A self made Entrepreneur from IIM-A

Post by: kartik on June 7th, 2008 | File Under Indian Entrepreneurs


Capital Entrepreneurs

When I thought of starting a company, I felt India needed 100 people like Narayana Murthy and Ambani. If 100 such people support 2 lakh people each, imagine how many Indians get supported. Entrepreneurship is needed to uplift the poor. It is not easy to be an entrepreneur, especially a first generation entrepreneur. There will be lots of challenges in the beginning but you should learn to look for the light at the end of the tunnel. Never give up even if there are hurdles. There are many who give up within a week. You need determination and a tough mind to cross the initial hurdles.” E.Sarathbabu

E. SarathBabu is not the typical IIM Ahmedabad student you read about in the newspapers. He did not take the easy path to earn mega bucks in spite of being offered plum jobs from top companies. Instead he chose, like a true entrepreneur, to carve out his own path to success. So he started FOODKING.

His mother worked as an ayah in an Anganvadi to educate him and his siblings. Later he went on to complete his higher education in the prestigious BITS Pilani and IIM Ahmedabad.

In the beginning, he took a loan of Rs 20 lakh and started Foodking in August 2006. Initially the losses were poised at Rs 2000 a day. The cafeteria’s he set up initially did not work according to plan and he soon came to the conviction that only by selling in large volumes that any profit could be made.

> COLLECTED MATERIAL
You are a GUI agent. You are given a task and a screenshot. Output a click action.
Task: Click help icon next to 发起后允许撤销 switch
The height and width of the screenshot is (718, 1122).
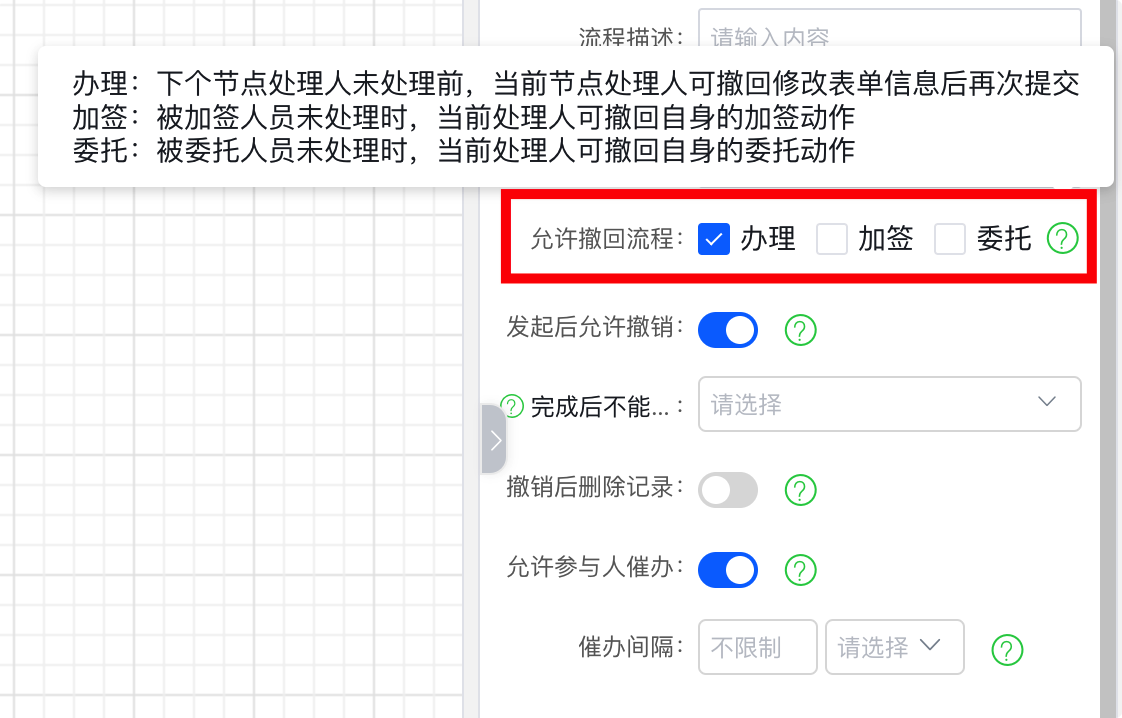click(801, 330)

> THE REQUEST
Please answer from the post about E. SarathBabu: how large a loan did he take to start Foodking, and in what month and year did he start it?

> ANSWER TO THE PROBLEM
He took a loan of Rs 20 lakh and started Foodking in August 2006.